%%

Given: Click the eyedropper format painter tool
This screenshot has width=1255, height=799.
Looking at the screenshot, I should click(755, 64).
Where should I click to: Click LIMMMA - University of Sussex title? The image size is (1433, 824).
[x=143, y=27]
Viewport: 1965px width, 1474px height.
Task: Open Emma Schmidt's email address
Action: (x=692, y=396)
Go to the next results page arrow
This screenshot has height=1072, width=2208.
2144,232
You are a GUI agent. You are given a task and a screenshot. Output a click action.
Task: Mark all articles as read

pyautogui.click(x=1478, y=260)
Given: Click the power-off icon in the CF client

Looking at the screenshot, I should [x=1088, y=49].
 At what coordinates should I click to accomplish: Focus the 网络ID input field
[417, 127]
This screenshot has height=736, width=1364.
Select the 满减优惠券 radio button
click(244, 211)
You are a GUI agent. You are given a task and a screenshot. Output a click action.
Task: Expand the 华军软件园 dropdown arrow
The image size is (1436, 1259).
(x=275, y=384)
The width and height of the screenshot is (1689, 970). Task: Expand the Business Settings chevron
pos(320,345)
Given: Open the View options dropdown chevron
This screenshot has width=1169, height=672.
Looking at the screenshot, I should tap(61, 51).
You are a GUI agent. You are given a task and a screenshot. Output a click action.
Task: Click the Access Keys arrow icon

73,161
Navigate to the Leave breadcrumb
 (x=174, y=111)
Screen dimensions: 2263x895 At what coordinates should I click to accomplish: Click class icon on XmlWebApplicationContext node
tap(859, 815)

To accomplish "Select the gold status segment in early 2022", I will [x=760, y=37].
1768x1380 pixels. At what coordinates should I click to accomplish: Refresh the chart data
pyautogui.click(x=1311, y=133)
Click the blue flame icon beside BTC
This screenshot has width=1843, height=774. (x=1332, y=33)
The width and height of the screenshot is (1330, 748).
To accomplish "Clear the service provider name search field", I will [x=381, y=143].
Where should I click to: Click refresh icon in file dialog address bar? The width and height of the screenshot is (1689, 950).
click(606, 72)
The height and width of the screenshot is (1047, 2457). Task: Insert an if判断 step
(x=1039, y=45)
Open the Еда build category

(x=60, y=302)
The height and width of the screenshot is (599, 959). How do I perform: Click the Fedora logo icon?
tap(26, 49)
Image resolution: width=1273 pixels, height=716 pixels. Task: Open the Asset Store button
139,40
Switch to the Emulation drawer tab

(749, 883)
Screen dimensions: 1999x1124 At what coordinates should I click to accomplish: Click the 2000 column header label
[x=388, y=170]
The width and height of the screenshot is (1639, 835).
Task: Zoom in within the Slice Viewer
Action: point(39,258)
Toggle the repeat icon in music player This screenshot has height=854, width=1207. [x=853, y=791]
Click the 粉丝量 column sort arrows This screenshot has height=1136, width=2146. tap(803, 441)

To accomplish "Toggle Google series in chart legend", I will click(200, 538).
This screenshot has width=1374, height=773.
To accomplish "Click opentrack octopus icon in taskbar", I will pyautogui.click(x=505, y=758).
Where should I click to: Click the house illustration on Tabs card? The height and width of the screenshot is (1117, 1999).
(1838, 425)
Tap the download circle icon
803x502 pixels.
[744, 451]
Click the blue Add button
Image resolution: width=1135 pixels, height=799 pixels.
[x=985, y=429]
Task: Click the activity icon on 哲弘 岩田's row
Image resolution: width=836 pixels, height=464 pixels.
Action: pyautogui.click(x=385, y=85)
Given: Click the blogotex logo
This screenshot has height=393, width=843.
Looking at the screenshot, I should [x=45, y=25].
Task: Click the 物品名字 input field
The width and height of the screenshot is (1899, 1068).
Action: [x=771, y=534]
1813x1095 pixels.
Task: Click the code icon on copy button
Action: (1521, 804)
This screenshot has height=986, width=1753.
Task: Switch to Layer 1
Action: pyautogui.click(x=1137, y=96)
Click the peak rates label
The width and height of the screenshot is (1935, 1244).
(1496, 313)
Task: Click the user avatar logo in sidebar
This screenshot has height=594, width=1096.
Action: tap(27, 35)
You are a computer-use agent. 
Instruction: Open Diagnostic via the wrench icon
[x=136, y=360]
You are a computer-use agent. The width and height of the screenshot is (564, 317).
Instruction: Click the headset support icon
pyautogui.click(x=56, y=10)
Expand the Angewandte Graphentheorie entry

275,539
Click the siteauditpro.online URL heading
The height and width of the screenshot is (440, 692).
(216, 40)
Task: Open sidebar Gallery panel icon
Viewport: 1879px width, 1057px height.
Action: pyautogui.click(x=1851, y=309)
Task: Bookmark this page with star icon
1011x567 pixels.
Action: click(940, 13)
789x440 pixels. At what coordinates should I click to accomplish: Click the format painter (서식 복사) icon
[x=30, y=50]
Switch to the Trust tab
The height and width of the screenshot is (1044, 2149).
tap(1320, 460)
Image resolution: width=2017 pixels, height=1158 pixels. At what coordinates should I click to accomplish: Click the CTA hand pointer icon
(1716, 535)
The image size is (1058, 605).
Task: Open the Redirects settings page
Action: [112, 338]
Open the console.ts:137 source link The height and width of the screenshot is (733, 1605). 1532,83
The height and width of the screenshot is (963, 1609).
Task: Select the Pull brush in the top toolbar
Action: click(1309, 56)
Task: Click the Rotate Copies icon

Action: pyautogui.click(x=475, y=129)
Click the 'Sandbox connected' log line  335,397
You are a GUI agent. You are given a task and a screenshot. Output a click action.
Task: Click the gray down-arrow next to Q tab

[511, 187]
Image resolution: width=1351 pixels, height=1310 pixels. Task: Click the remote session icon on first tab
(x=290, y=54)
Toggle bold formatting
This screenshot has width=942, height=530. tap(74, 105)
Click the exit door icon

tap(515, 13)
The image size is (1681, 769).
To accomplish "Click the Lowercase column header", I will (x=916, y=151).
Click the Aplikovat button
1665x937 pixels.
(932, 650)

%%

#### [The task]
Transcribe the entries exactly, and make each line match the original.

#### [Answer below]
Given: Click the eyedropper format painter tool
This screenshot has width=1255, height=799.
Looking at the screenshot, I should click(755, 64).
Where should I click to: Click LIMMMA - University of Sussex title? The image size is (1433, 824).
[x=143, y=27]
Viewport: 1965px width, 1474px height.
Task: Open Emma Schmidt's email address
Action: (x=692, y=396)
Go to the next results page arrow
This screenshot has height=1072, width=2208.
2144,232
You are a GUI agent. You are given a task and a screenshot. Output a click action.
Task: Mark all articles as read

pyautogui.click(x=1478, y=260)
Given: Click the power-off icon in the CF client

Looking at the screenshot, I should [x=1088, y=49].
 At what coordinates should I click to accomplish: Focus the 网络ID input field
[417, 127]
This screenshot has height=736, width=1364.
Select the 满减优惠券 radio button
click(244, 211)
You are a GUI agent. You are given a task and a screenshot. Output a click action.
Task: Expand the 华军软件园 dropdown arrow
The image size is (1436, 1259).
(x=275, y=384)
The width and height of the screenshot is (1689, 970). Task: Expand the Business Settings chevron
pos(320,345)
Given: Open the View options dropdown chevron
This screenshot has width=1169, height=672.
Looking at the screenshot, I should tap(61, 51).
You are a GUI agent. You are given a task and a screenshot. Output a click action.
Task: Click the Access Keys arrow icon

73,161
Navigate to the Leave breadcrumb
 (x=174, y=111)
Screen dimensions: 2263x895 At what coordinates should I click to accomplish: Click class icon on XmlWebApplicationContext node
tap(859, 815)

To accomplish "Select the gold status segment in early 2022", I will [x=760, y=37].
1768x1380 pixels. At what coordinates should I click to accomplish: Refresh the chart data
pyautogui.click(x=1311, y=133)
Click the blue flame icon beside BTC
This screenshot has width=1843, height=774. (x=1332, y=33)
The width and height of the screenshot is (1330, 748).
To accomplish "Clear the service provider name search field", I will [x=381, y=143].
Where should I click to: Click refresh icon in file dialog address bar? The width and height of the screenshot is (1689, 950).
click(606, 72)
The height and width of the screenshot is (1047, 2457). Task: Insert an if判断 step
(x=1039, y=45)
Open the Еда build category

(x=60, y=302)
The height and width of the screenshot is (599, 959). How do I perform: Click the Fedora logo icon?
tap(26, 49)
Image resolution: width=1273 pixels, height=716 pixels. Task: Open the Asset Store button
139,40
Switch to the Emulation drawer tab

(749, 883)
Screen dimensions: 1999x1124 At what coordinates should I click to accomplish: Click the 2000 column header label
[x=388, y=170]
The width and height of the screenshot is (1639, 835).
Task: Zoom in within the Slice Viewer
Action: point(39,258)
Toggle the repeat icon in music player This screenshot has height=854, width=1207. [x=853, y=791]
Click the 粉丝量 column sort arrows This screenshot has height=1136, width=2146. tap(803, 441)

To accomplish "Toggle Google series in chart legend", I will click(200, 538).
This screenshot has width=1374, height=773.
To accomplish "Click opentrack octopus icon in taskbar", I will pyautogui.click(x=505, y=758).
Where should I click to: Click the house illustration on Tabs card? The height and width of the screenshot is (1117, 1999).
(1838, 425)
Tap the download circle icon
803x502 pixels.
[744, 451]
Click the blue Add button
Image resolution: width=1135 pixels, height=799 pixels.
[x=985, y=429]
Task: Click the activity icon on 哲弘 岩田's row
Image resolution: width=836 pixels, height=464 pixels.
Action: pyautogui.click(x=385, y=85)
Given: Click the blogotex logo
This screenshot has height=393, width=843.
Looking at the screenshot, I should [x=45, y=25].
Task: Click the 物品名字 input field
The width and height of the screenshot is (1899, 1068).
Action: [x=771, y=534]
1813x1095 pixels.
Task: Click the code icon on copy button
Action: (1521, 804)
This screenshot has height=986, width=1753.
Task: Switch to Layer 1
Action: pyautogui.click(x=1137, y=96)
Click the peak rates label
The width and height of the screenshot is (1935, 1244).
(1496, 313)
Task: Click the user avatar logo in sidebar
This screenshot has height=594, width=1096.
Action: tap(27, 35)
You are a computer-use agent. 
Instruction: Open Diagnostic via the wrench icon
[x=136, y=360]
You are a computer-use agent. The width and height of the screenshot is (564, 317).
Instruction: Click the headset support icon
pyautogui.click(x=56, y=10)
Expand the Angewandte Graphentheorie entry

275,539
Click the siteauditpro.online URL heading
The height and width of the screenshot is (440, 692).
(216, 40)
Task: Open sidebar Gallery panel icon
Viewport: 1879px width, 1057px height.
Action: pyautogui.click(x=1851, y=309)
Task: Bookmark this page with star icon
1011x567 pixels.
Action: click(940, 13)
789x440 pixels. At what coordinates should I click to accomplish: Click the format painter (서식 복사) icon
[x=30, y=50]
Switch to the Trust tab
The height and width of the screenshot is (1044, 2149).
tap(1320, 460)
Image resolution: width=2017 pixels, height=1158 pixels. At what coordinates should I click to accomplish: Click the CTA hand pointer icon
(1716, 535)
The image size is (1058, 605).
Task: Open the Redirects settings page
Action: [112, 338]
Open the console.ts:137 source link The height and width of the screenshot is (733, 1605). 1532,83
The height and width of the screenshot is (963, 1609).
Task: Select the Pull brush in the top toolbar
Action: click(1309, 56)
Task: Click the Rotate Copies icon

Action: pyautogui.click(x=475, y=129)
Click the 'Sandbox connected' log line  335,397
You are a GUI agent. You are given a task and a screenshot. Output a click action.
Task: Click the gray down-arrow next to Q tab

[511, 187]
Image resolution: width=1351 pixels, height=1310 pixels. Task: Click the remote session icon on first tab
(x=290, y=54)
Toggle bold formatting
This screenshot has width=942, height=530. tap(74, 105)
Click the exit door icon

tap(515, 13)
The image size is (1681, 769).
To accomplish "Click the Lowercase column header", I will (x=916, y=151).
Click the Aplikovat button
1665x937 pixels.
(932, 650)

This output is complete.